Material to process START

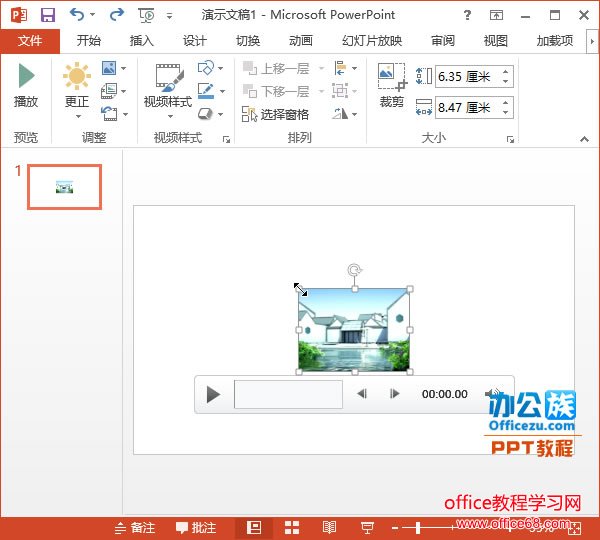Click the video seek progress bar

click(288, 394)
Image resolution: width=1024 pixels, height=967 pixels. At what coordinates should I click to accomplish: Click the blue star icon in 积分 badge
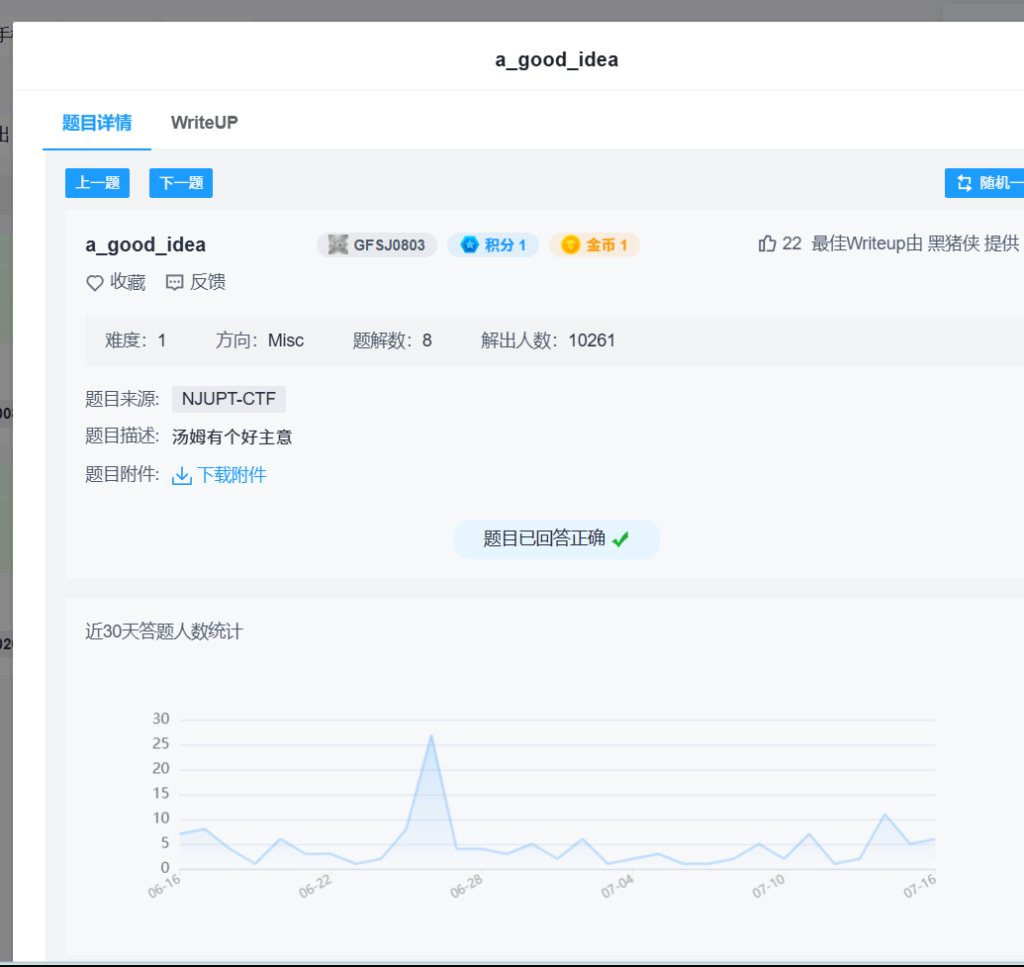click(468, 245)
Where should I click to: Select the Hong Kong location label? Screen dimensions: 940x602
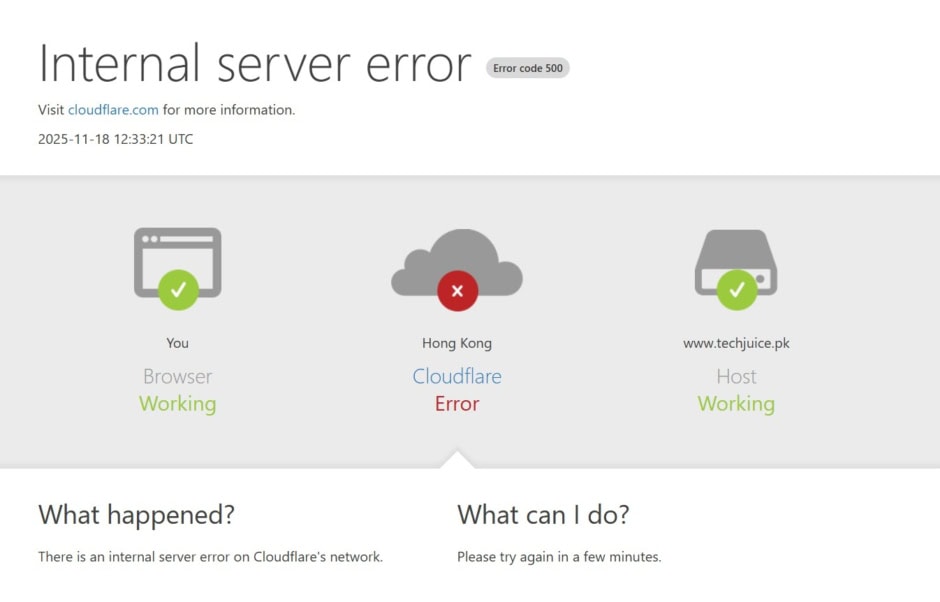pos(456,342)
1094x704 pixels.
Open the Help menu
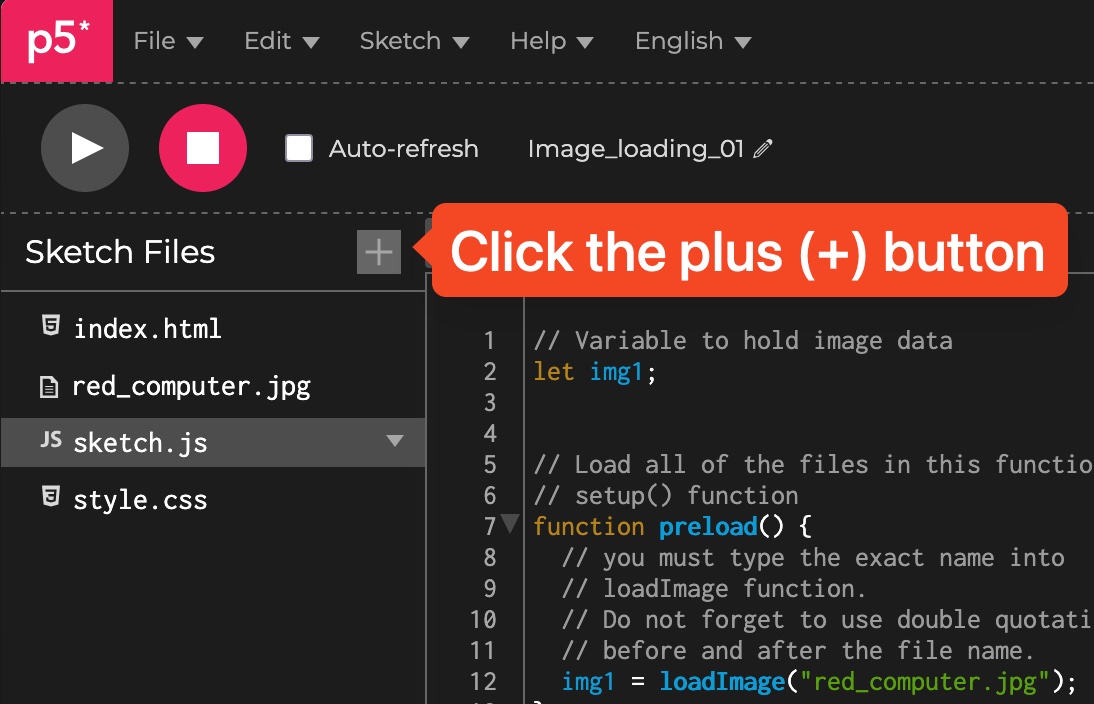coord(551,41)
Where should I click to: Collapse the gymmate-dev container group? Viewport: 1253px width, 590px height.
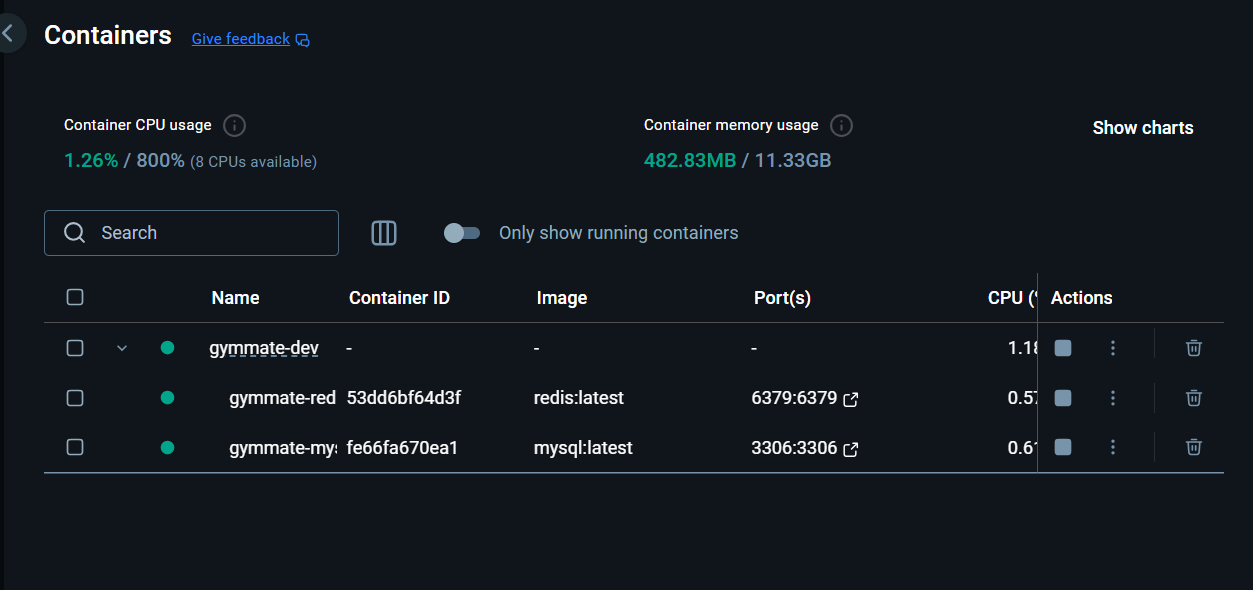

Material to process END
Material to process START

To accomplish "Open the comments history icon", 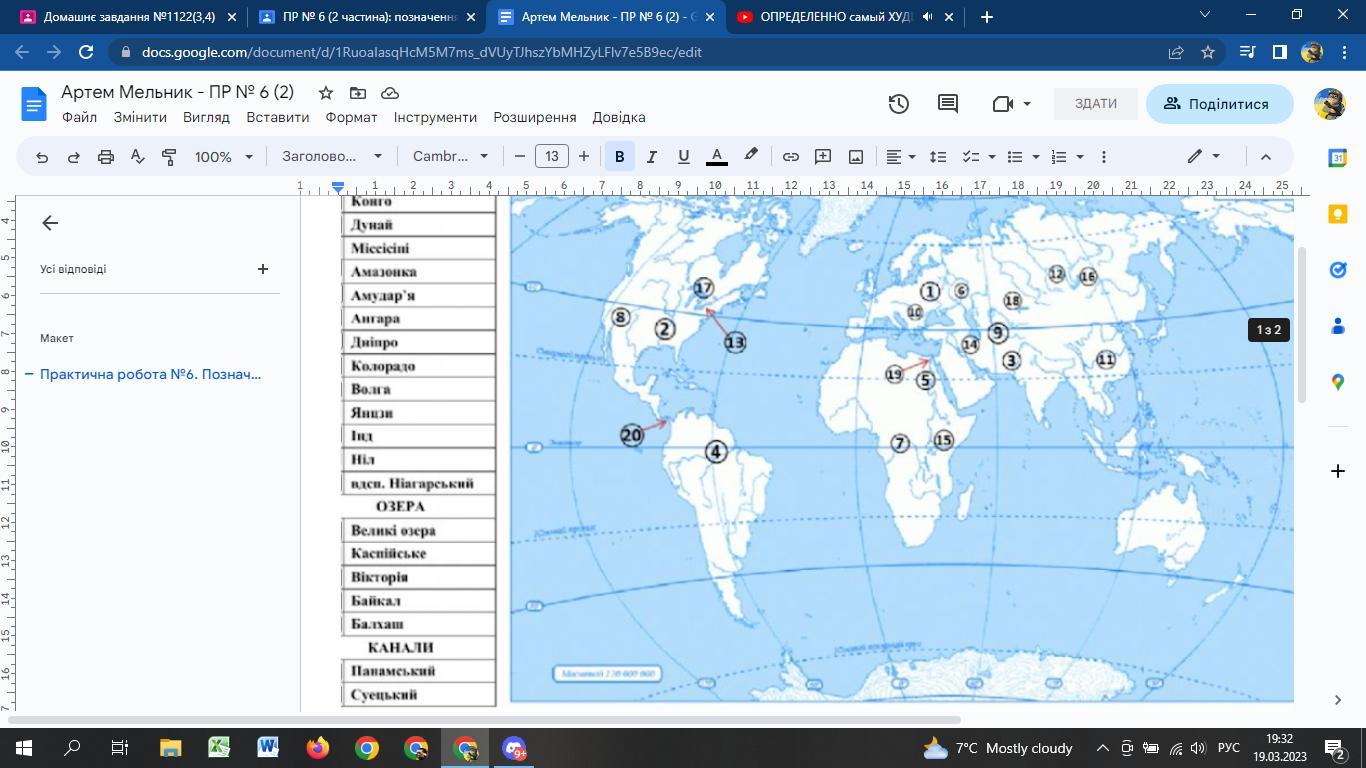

Material to process END
Material to process START

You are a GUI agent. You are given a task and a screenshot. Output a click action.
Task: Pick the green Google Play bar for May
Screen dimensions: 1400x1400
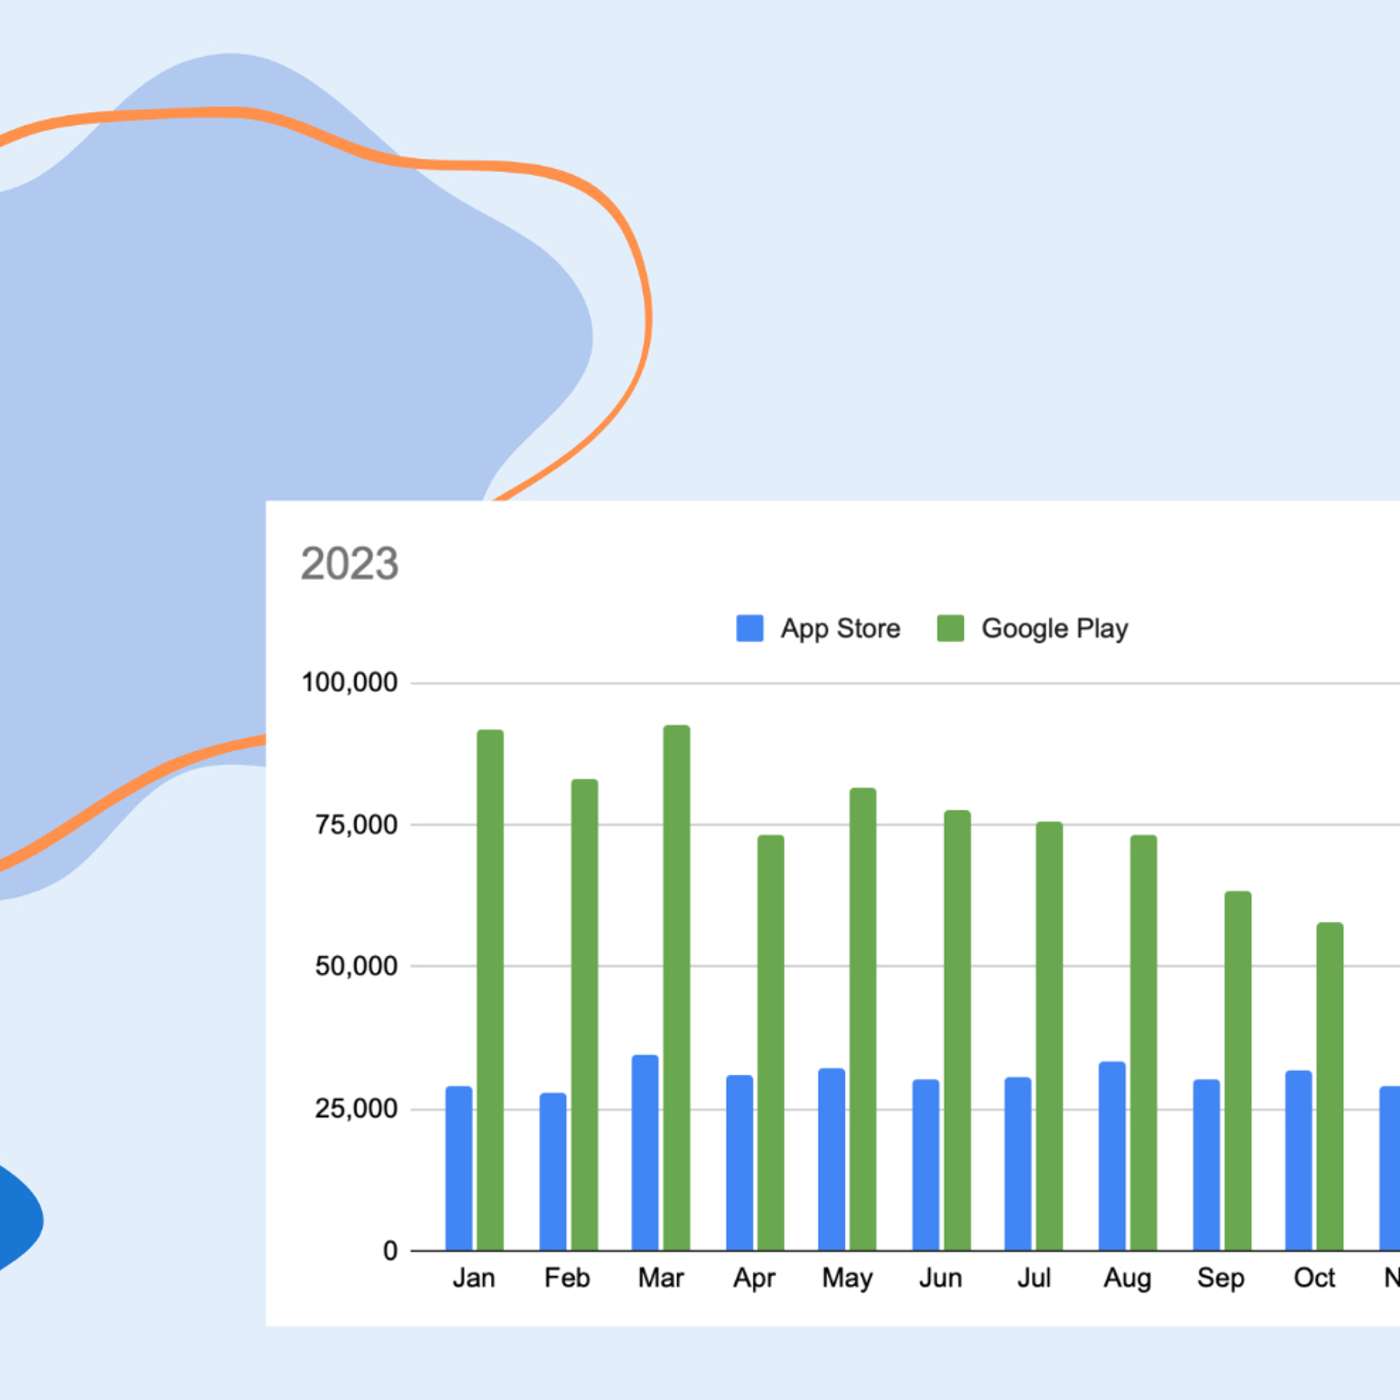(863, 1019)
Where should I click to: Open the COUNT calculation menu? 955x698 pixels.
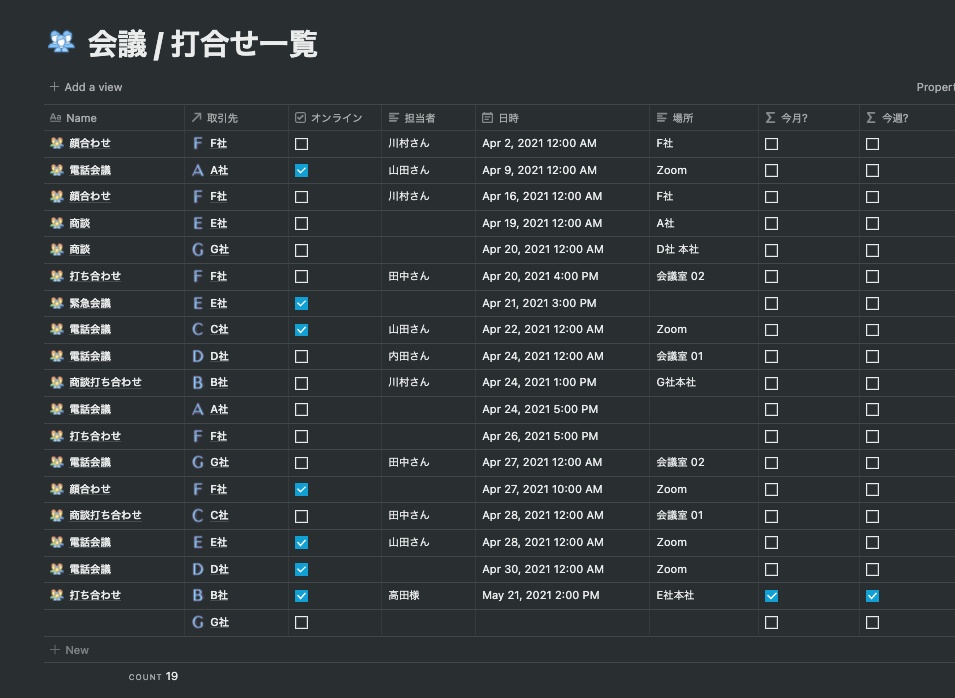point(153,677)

Material to process END

**Task directions:**
In the records above, copy exactly everything from the line that has "1094x704 pixels." down to the line that has "Where should I click to: Collapse", both ends included, and leave out the pictures.

**Finished task:**
1094x704 pixels.
Open the Help menu
coord(551,41)
Where should I click to: Collapse the gymmate-dev container group? Viewport: 1253px width, 590px height.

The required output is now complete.